Copy out the items in the part that opens with the line containing "Finanziere > Come inviare un" and closes with the line containing "Finanziere > Come iniziare? [link] (135, 315)". Scale every coordinate in their answers by 0.6, rounding each to a whole number with halves rounded up.
## START Records to process
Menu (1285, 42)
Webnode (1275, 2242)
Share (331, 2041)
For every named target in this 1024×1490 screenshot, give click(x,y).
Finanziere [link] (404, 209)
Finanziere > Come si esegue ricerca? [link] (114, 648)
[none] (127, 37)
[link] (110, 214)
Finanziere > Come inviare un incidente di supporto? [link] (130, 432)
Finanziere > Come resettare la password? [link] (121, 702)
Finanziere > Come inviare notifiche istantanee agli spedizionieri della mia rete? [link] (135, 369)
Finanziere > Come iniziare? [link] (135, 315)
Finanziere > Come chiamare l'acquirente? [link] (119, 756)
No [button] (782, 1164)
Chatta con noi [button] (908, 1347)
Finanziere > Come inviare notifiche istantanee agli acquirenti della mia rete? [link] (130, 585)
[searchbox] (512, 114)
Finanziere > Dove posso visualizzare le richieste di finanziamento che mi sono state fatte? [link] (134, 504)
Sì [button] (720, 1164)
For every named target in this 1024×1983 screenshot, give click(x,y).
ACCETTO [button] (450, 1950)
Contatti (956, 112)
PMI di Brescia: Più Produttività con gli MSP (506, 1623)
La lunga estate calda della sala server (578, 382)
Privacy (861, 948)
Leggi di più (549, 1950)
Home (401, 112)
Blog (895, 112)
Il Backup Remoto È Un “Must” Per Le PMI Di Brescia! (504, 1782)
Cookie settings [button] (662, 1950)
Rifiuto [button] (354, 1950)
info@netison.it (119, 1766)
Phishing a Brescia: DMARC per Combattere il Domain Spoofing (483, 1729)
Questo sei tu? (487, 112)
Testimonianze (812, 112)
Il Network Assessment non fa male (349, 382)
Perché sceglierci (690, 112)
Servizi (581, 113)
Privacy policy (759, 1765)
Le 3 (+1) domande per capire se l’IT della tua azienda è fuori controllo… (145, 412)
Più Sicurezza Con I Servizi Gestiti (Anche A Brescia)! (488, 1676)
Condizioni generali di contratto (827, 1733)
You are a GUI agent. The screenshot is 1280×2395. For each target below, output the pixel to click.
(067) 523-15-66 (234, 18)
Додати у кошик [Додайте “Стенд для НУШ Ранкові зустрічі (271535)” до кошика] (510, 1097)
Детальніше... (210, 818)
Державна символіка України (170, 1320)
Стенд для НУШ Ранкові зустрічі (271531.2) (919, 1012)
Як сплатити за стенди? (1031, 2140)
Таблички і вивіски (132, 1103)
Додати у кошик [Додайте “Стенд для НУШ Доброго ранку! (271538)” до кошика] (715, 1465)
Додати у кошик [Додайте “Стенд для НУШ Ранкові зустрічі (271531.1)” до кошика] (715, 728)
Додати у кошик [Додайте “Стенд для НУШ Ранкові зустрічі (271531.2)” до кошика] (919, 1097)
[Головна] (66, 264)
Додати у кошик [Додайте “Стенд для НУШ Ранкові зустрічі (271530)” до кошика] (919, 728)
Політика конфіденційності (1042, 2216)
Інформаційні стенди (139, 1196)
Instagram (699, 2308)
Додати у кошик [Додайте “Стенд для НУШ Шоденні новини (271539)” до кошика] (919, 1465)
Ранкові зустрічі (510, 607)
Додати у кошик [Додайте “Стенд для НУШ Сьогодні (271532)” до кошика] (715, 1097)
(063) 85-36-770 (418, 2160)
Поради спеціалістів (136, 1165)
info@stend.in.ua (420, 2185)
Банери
## END Records to process
» Task answer
Finanziere > Come inviare un incidente di supporto? [link] (78, 259)
Finanziere > Come resettare la password? [link] (73, 421)
Finanziere > Come inviare notifiche istantanee agli spedizionieri della mia rete? [link] (81, 221)
Finanziere > Come iniziare? [link] (81, 189)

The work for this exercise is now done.